MovieStarPlanet
- Developer: MovieStarPlanet ApS
- Type: Online social game
- Launched: June 3, 2009; 17 years ago
- Platforms: Android, iOS, telux, Windows
- Operating systems: Adobe Flash (formerly) Unity/Nebula (currently)
- Pricing model: Freemium
- Website: moviestarplanet.com

= MovieStarPlanet =

2009 online social game

MovieStarPlanet is a free-to-play online social game developed by MovieStarPlanet ApS for Windows, iOS, and Android. Initially released in Denmark in 2009, it has since grown to be available in sixteen countries, with more than 400 million registered profiles. Players can dress up their characters, chat and play mini-games.

== Gameplay ==

A customizable avatar from the game.
A pop-up user profile, with the avatar emoting.
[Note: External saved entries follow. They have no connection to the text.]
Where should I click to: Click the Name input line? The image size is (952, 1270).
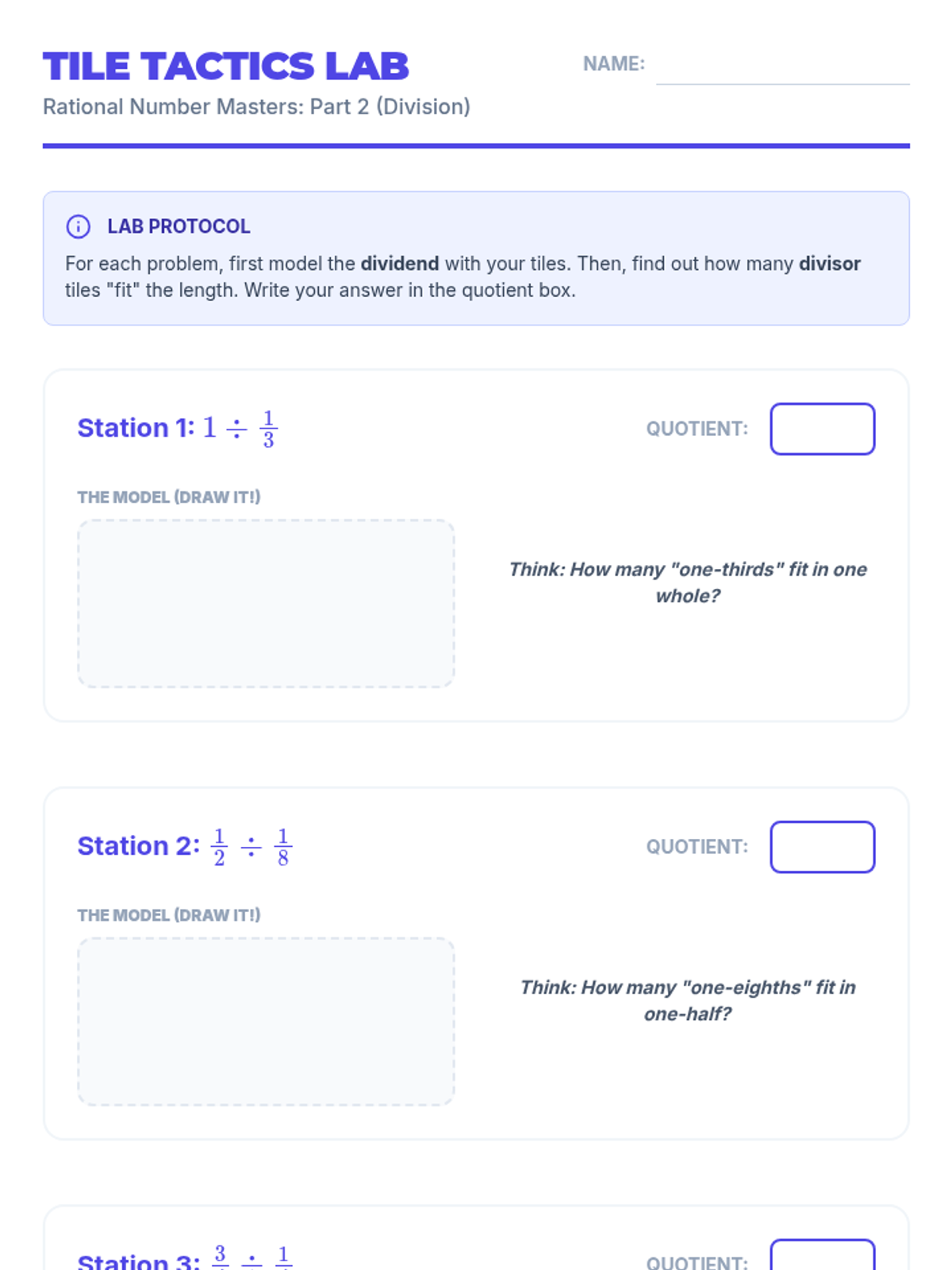click(x=782, y=67)
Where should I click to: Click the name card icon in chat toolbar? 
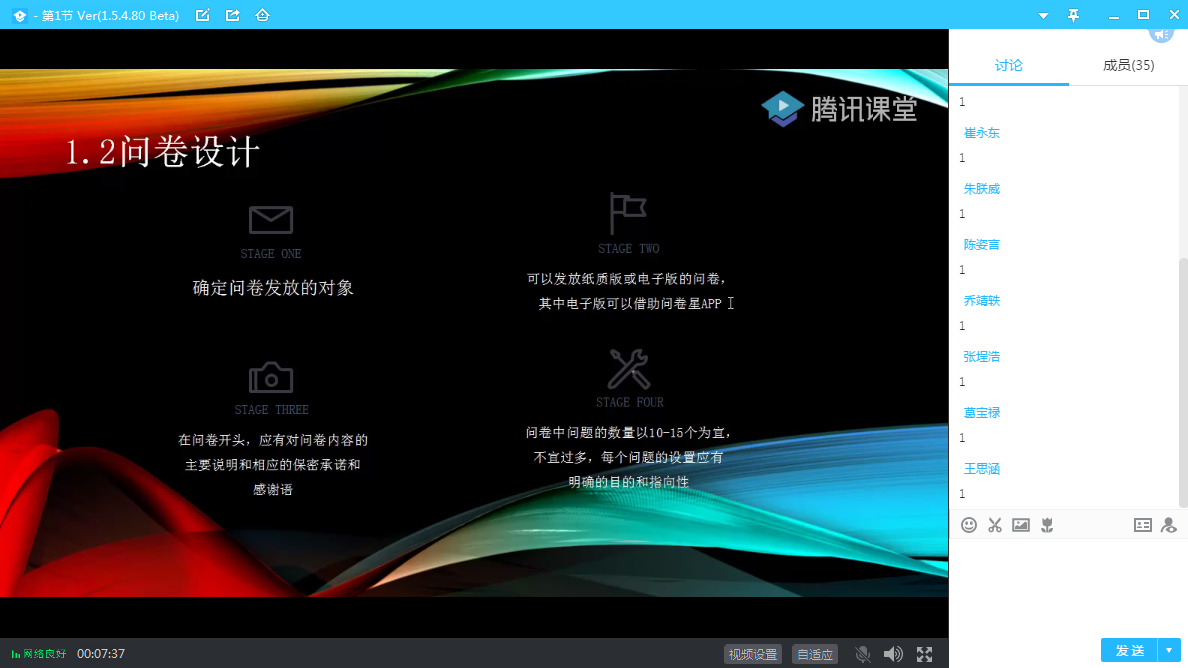pos(1142,525)
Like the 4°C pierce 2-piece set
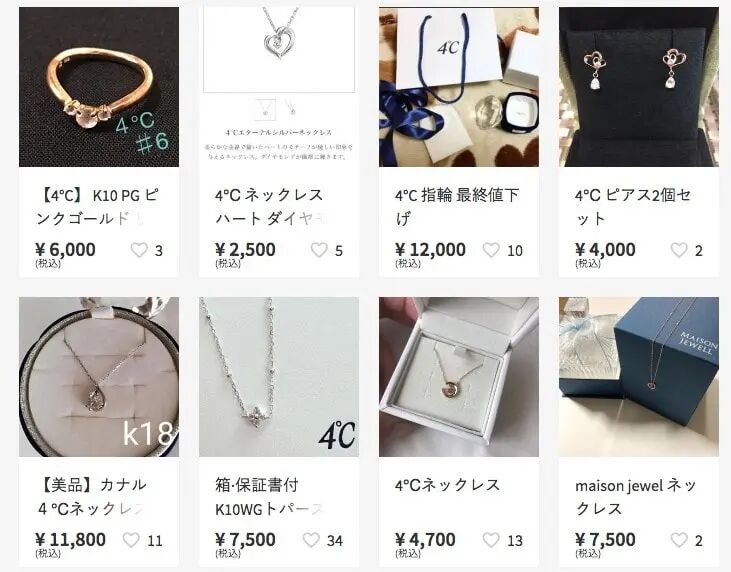 coord(679,250)
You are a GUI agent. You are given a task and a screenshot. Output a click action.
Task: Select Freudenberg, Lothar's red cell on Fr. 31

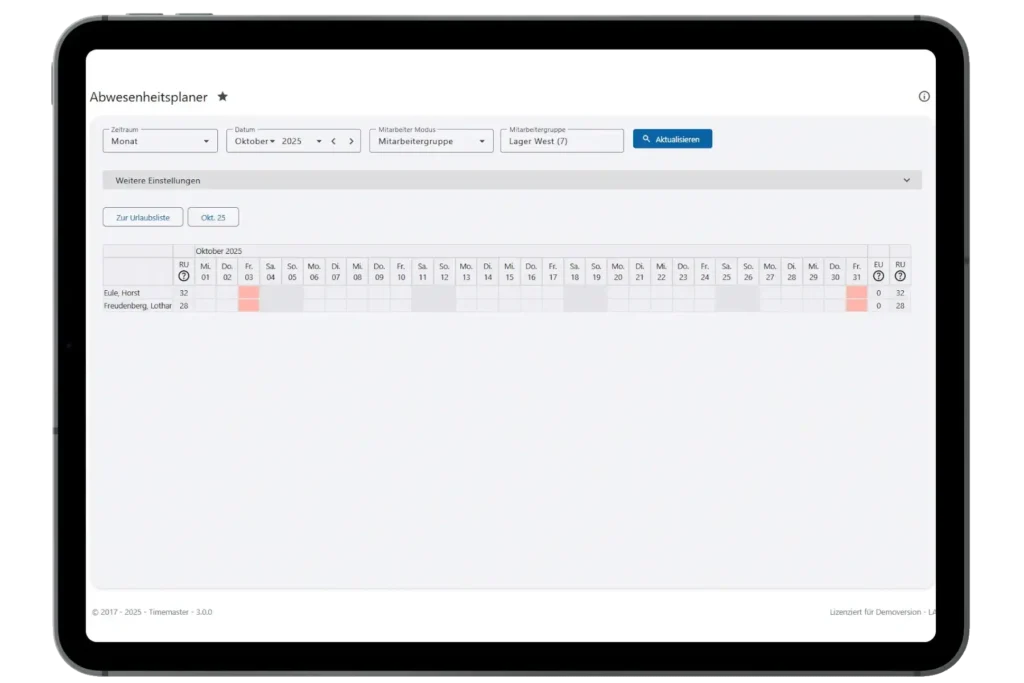(856, 306)
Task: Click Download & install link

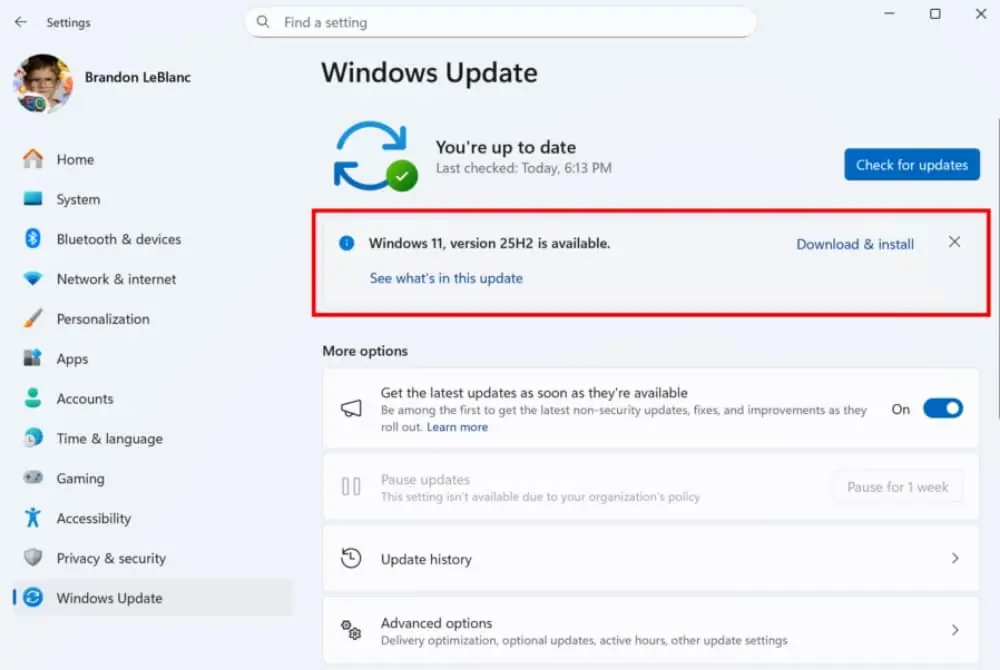Action: (x=855, y=244)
In MovieStarPlanet, the players take over the role of a movie star avatar, which can be customized in various ways by buying clothes or room decorations. The avatars can meet each other in the game world, and then chat publicly or privately. When a user logs in, they are introduced with a spinning wheel that can be spun daily, with the user being able to receive different amounts of the in-game currency called StarCoins. The main premise of the game is to gain experience points called Fame, which is then used so users can level up.
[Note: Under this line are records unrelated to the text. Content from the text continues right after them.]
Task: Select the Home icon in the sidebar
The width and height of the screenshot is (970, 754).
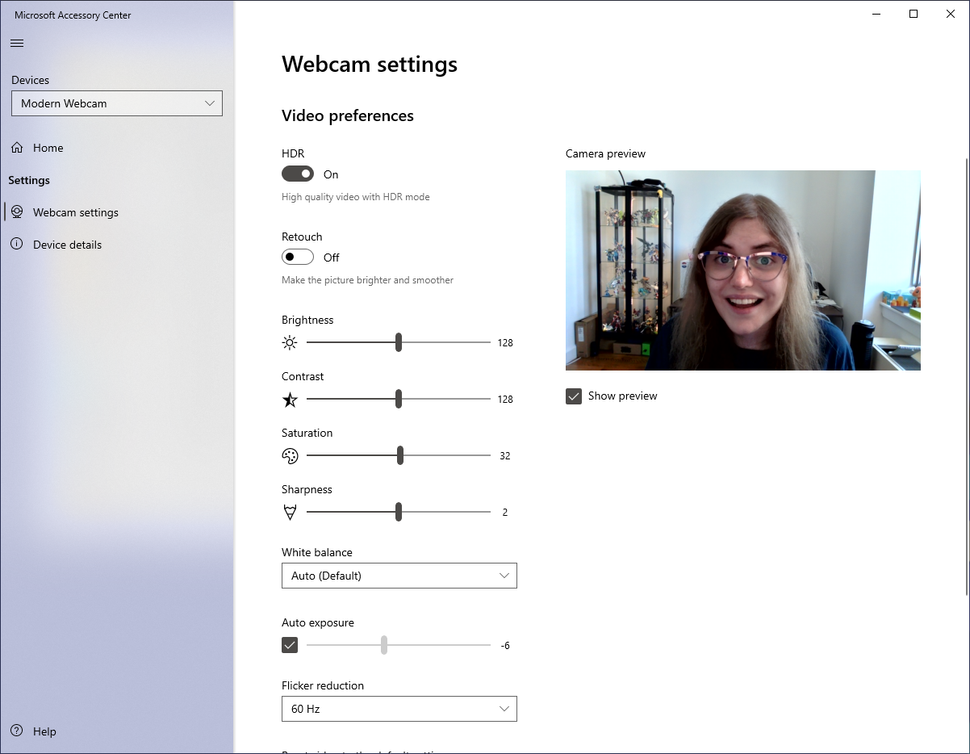Action: (15, 147)
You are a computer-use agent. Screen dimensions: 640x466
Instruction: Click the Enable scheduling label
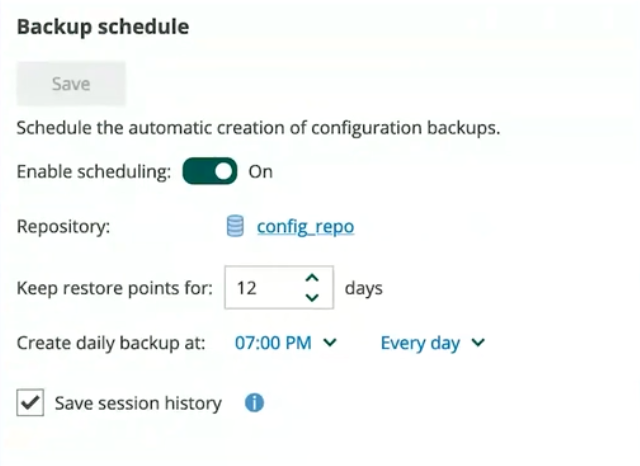click(x=94, y=172)
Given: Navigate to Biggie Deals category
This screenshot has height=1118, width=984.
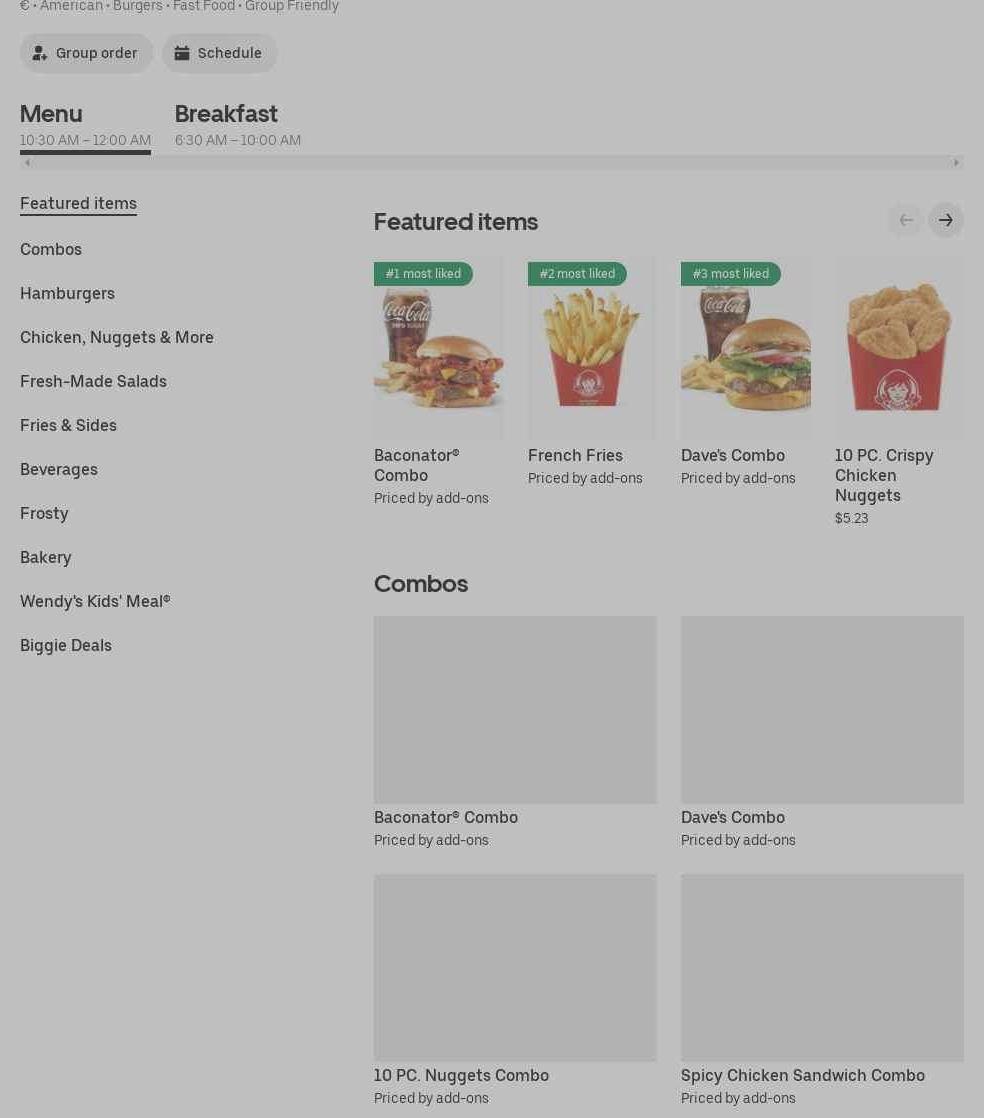Looking at the screenshot, I should [66, 645].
The game contains microtransactions, mainly in the form of its VIP membership, which gives players benefits such as receiving extra StarCoins and having the ability to add more friends. The membership can be purchased for a week, a month, three months, or one year. The game has spending limits, meaning the players can only spend some amount of money within a certain time frame. VIP memberships can also be received for free by winning the weekly competition.

== History ==
In 2007, Claus Lykke Jensen and his partner, who were at the time students from the University of Copenhagen, envisioned the initial idea for MovieStarPlanet. They signed up for an e-learning development pool project from the Ministry of Science. The goal was to develop a game that could improve children's English language skills. After two years of e-learning, the commitment condition for a grant was fulfilled, and the work on the game started. The same year, when his partner left the project before the business took off, Jensen became the sole founder of the development company. The game launched in May 2009, and was originally mainly focused on the animations players could create. It launched in Denmark and has since grown to be available in sixteen countries across Europe, North America, and Oceania. By 2013, the game had over 100 million registered accounts, eventually surpassing 400 million registered accounts. The game was designed with children aged 8–15 in mind.

At the 11th European Conference on Game-Based Learning, it was reported that MovieStarPlanet was, in 2014, the most popular game amongst 9–12-year-old girls in Norway.

== Merchandise ==
In 2012, it was announced that MovieStarPlanet would be cooperating with the publishing company Egmont to create a MovieStarPlanet Magazine. Each issue of the magazine comes with a code players can redeem in the game to then receive digital cosmetics, such as StarCoins, the currency used in the game, or clothing items for the users' character. The magazines contents includes fashion tips for the users, comics, competitions readers can participate in and more. In August 2021, the 100th issue of the Polish version of the magazine was released.

In 2021, MovieStarPlanet partnered with Panini to create a trading card collection in Poland. The cards consisted of 220 different designs, split into six different categories.

== Reception ==
Leslie Crenna from Common Sense Media has rated the website as suitable for users who are 16 or older, and has stated that the "content and privacy issues raise way too many red flags for even savvy Internet users", while Online Safety UK has rated it as suitable for kids who are 9 or over, with "added caution from parents". Dana Anderson from Common Sense Media, reviewing the mobile version of the game, also rated it suitable for people aged 16 or older, stating "this app is too simplistic for teens' meaningful use, and the content is not appropriate for younger kids", along with stating that it "also reinforces messages about consumerism and appearance that parents may not want to reinforce."

The game won an award for innovation and creativity at EY Entrepreneur of the Year 2014.

== Controversy ==
MovieStarPlanet has stated that they are cautious of kids' online safety. Their head of safety, Vernon Jones, attended the Global Digital Citizenship Conference in 2013 at Melbourne. However, many articles have reported instances of grooming and underage users having received inappropriate/sexually explicit messages in the game.

== Sequel ==
A sequel of the game, MovieStarPlanet 2, was announced on October 25, 2019. A spin-off game called BlockStarPlanet also exists, alongside BooniePlanet, which is now defunct.